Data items

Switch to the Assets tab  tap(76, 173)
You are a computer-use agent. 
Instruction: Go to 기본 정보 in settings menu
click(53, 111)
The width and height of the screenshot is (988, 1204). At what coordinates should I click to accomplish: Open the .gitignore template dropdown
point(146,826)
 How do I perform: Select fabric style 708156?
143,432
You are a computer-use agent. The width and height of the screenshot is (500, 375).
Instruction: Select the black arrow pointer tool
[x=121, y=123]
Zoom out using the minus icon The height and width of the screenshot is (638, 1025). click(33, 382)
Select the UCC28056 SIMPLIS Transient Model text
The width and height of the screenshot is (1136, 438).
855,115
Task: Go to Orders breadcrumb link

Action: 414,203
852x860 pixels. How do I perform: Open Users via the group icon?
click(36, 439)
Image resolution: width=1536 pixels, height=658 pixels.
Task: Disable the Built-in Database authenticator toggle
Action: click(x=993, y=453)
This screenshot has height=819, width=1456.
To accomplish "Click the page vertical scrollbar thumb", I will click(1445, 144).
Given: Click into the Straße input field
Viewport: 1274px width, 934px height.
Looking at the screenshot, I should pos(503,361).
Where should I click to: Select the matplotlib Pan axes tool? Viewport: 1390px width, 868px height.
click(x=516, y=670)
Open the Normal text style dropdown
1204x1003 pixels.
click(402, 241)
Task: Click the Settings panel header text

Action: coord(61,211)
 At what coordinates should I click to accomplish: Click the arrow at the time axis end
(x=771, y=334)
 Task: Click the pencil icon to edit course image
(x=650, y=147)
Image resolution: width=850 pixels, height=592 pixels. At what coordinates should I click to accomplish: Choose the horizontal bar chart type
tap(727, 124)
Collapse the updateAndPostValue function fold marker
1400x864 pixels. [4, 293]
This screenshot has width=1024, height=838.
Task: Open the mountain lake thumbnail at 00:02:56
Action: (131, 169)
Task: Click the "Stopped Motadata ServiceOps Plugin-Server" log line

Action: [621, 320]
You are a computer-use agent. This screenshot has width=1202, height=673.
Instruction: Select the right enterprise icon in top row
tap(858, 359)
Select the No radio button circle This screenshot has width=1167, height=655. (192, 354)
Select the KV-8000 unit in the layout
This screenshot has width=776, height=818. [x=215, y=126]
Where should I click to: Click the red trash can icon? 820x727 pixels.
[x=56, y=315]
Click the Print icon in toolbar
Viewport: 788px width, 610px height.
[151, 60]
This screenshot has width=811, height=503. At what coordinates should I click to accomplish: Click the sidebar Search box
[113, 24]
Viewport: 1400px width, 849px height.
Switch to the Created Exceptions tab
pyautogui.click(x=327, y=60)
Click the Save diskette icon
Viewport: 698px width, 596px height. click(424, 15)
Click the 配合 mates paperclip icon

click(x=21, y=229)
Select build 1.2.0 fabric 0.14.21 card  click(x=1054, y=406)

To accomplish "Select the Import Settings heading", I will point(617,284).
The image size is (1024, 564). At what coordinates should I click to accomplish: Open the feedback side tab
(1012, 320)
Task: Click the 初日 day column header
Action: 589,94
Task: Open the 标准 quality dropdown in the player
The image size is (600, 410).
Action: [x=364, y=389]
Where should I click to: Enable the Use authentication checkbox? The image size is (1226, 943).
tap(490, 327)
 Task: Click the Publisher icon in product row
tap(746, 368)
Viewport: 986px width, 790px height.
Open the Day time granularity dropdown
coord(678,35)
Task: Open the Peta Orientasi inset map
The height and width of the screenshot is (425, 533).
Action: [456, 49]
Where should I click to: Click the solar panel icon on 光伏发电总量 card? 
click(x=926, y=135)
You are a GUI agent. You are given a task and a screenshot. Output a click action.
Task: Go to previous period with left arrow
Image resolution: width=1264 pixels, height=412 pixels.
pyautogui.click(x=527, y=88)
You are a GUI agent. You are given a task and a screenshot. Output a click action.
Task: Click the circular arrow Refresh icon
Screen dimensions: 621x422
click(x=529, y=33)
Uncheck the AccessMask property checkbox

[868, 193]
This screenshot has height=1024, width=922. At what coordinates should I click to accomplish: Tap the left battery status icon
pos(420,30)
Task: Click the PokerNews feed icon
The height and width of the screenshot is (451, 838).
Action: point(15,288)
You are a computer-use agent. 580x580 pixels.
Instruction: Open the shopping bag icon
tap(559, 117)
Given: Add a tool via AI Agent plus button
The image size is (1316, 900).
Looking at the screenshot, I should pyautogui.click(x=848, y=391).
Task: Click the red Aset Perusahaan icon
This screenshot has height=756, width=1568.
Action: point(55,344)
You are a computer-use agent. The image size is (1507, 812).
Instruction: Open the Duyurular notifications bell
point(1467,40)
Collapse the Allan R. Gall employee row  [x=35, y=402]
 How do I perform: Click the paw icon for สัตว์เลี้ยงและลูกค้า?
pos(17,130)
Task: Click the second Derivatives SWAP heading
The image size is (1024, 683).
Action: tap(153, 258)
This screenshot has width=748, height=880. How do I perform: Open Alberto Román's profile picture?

## [WHAT TO PRODUCE]
Please copy all of the records above word for word, with nothing changed.

## [WRITTEN REPLY]
Switch to the Assets tab  tap(76, 173)
You are a computer-use agent. 
Instruction: Go to 기본 정보 in settings menu
click(53, 111)
The width and height of the screenshot is (988, 1204). At what coordinates should I click to accomplish: Open the .gitignore template dropdown
point(146,826)
 How do I perform: Select fabric style 708156?
143,432
You are a computer-use agent. The width and height of the screenshot is (500, 375).
Instruction: Select the black arrow pointer tool
[x=121, y=123]
Zoom out using the minus icon The height and width of the screenshot is (638, 1025). click(33, 382)
Select the UCC28056 SIMPLIS Transient Model text
The width and height of the screenshot is (1136, 438).
855,115
Task: Go to Orders breadcrumb link

Action: 414,203
852x860 pixels. How do I perform: Open Users via the group icon?
click(36, 439)
Image resolution: width=1536 pixels, height=658 pixels.
Task: Disable the Built-in Database authenticator toggle
Action: click(x=993, y=453)
This screenshot has height=819, width=1456.
To accomplish "Click the page vertical scrollbar thumb", I will click(1445, 144).
Given: Click into the Straße input field
Viewport: 1274px width, 934px height.
Looking at the screenshot, I should pos(503,361).
Where should I click to: Select the matplotlib Pan axes tool? Viewport: 1390px width, 868px height.
click(x=516, y=670)
Open the Normal text style dropdown
1204x1003 pixels.
click(402, 241)
Task: Click the Settings panel header text

Action: coord(61,211)
 At what coordinates should I click to accomplish: Click the arrow at the time axis end
(x=771, y=334)
 Task: Click the pencil icon to edit course image
(x=650, y=147)
Image resolution: width=850 pixels, height=592 pixels. At what coordinates should I click to accomplish: Choose the horizontal bar chart type
tap(727, 124)
Collapse the updateAndPostValue function fold marker
1400x864 pixels. [4, 293]
This screenshot has width=1024, height=838.
Task: Open the mountain lake thumbnail at 00:02:56
Action: (131, 169)
Task: Click the "Stopped Motadata ServiceOps Plugin-Server" log line

Action: [621, 320]
You are a computer-use agent. This screenshot has width=1202, height=673.
Instruction: Select the right enterprise icon in top row
tap(858, 359)
Select the No radio button circle This screenshot has width=1167, height=655. (192, 354)
Select the KV-8000 unit in the layout
This screenshot has width=776, height=818. [x=215, y=126]
Where should I click to: Click the red trash can icon? 820x727 pixels.
[x=56, y=315]
Click the Print icon in toolbar
Viewport: 788px width, 610px height.
[151, 60]
This screenshot has width=811, height=503. At what coordinates should I click to accomplish: Click the sidebar Search box
[113, 24]
Viewport: 1400px width, 849px height.
Switch to the Created Exceptions tab
pyautogui.click(x=327, y=60)
Click the Save diskette icon
Viewport: 698px width, 596px height. click(424, 15)
Click the 配合 mates paperclip icon

click(x=21, y=229)
Select build 1.2.0 fabric 0.14.21 card  click(x=1054, y=406)

To accomplish "Select the Import Settings heading", I will point(617,284).
The image size is (1024, 564). At what coordinates should I click to accomplish: Open the feedback side tab
(1012, 320)
Task: Click the 初日 day column header
Action: 589,94
Task: Open the 标准 quality dropdown in the player
The image size is (600, 410).
Action: [x=364, y=389]
Where should I click to: Enable the Use authentication checkbox? The image size is (1226, 943).
tap(490, 327)
 Task: Click the Publisher icon in product row
tap(746, 368)
Viewport: 986px width, 790px height.
Open the Day time granularity dropdown
coord(678,35)
Task: Open the Peta Orientasi inset map
The height and width of the screenshot is (425, 533).
Action: [456, 49]
Where should I click to: Click the solar panel icon on 光伏发电总量 card? 
click(x=926, y=135)
You are a GUI agent. You are given a task and a screenshot. Output a click action.
Task: Go to previous period with left arrow
Image resolution: width=1264 pixels, height=412 pixels.
pyautogui.click(x=527, y=88)
You are a GUI agent. You are given a task and a screenshot. Output a click action.
Task: Click the circular arrow Refresh icon
Screen dimensions: 621x422
click(x=529, y=33)
Uncheck the AccessMask property checkbox

[868, 193]
This screenshot has height=1024, width=922. At what coordinates should I click to accomplish: Tap the left battery status icon
pos(420,30)
Task: Click the PokerNews feed icon
The height and width of the screenshot is (451, 838).
Action: point(15,288)
You are a computer-use agent. 580x580 pixels.
Instruction: Open the shopping bag icon
tap(559, 117)
Given: Add a tool via AI Agent plus button
The image size is (1316, 900).
Looking at the screenshot, I should pyautogui.click(x=848, y=391).
Task: Click the red Aset Perusahaan icon
This screenshot has height=756, width=1568.
Action: point(55,344)
You are a computer-use agent. The image size is (1507, 812).
Instruction: Open the Duyurular notifications bell
point(1467,40)
Collapse the Allan R. Gall employee row  [x=35, y=402]
 How do I perform: Click the paw icon for สัตว์เลี้ยงและลูกค้า?
pos(17,130)
Task: Click the second Derivatives SWAP heading
The image size is (1024, 683).
Action: tap(153, 258)
This screenshot has width=748, height=880. How do I perform: Open Alberto Román's profile picture?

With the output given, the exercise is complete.